July 27, 2021geopoliticsinformation age

Why China is attacking its consumer internet companies

Because size, reach and control of consumer data gives them narrative power. Xi is pre-empting threats to the Communist Party's monopoly on political power.

At first glance it does not make sense. Why is the Chinese government deliberately attacking some of its biggest and most successful internet companies?

Jack Ma — despite his reinvention into a cheerleader of the Chinese Communist Party — was the first big name to fall. Beijing’s attack on Didi soon after its US IPO came next. This seemed doubly inexplicable because the political risk on investments in Chinese companies went up, putting a dampener on the terms on the money Chinese firms could raise from Western capital markets. The list goes on: Tencent, Baidu, ByteDance and a host of other companies have been targeted for various infractions and violations by Chinese regulators. At a time when China is engaged in a tech war with the United States, why is Beijing shooting the strongest players on its own side?

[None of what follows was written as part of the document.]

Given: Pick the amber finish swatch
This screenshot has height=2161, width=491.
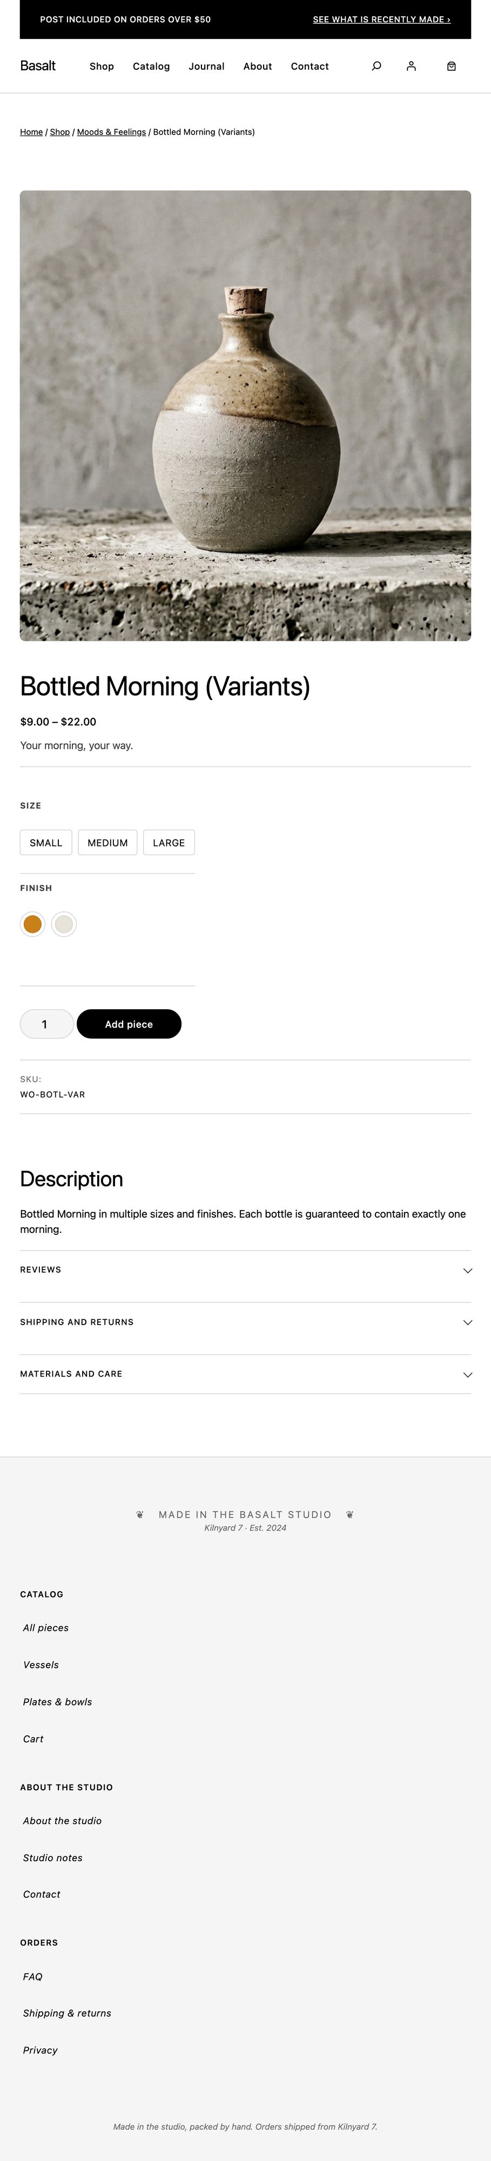Looking at the screenshot, I should coord(33,924).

Noah Smith attempts to explain this puzzle in his newsletter. His answer: Xi Jinping believes Chinese intellectual capacity is being wasted on frivolous consumer service companies while it really ought to be invested in strategic technology such as semiconductors, hardware and core stuff like artificial intelligence.

Now, it’s unclear if the opportunity costs of talent are so stark in China that the government must crack down on consumer internet companies in order to incentivise people to get into hardware. But Smith’s explanation is consistent with the popular view that China’s leaders are astute and inscrutable strategists who think really long term.

I first wrote about this issue in The Intersection, my fortnightly Mint column in April 2019.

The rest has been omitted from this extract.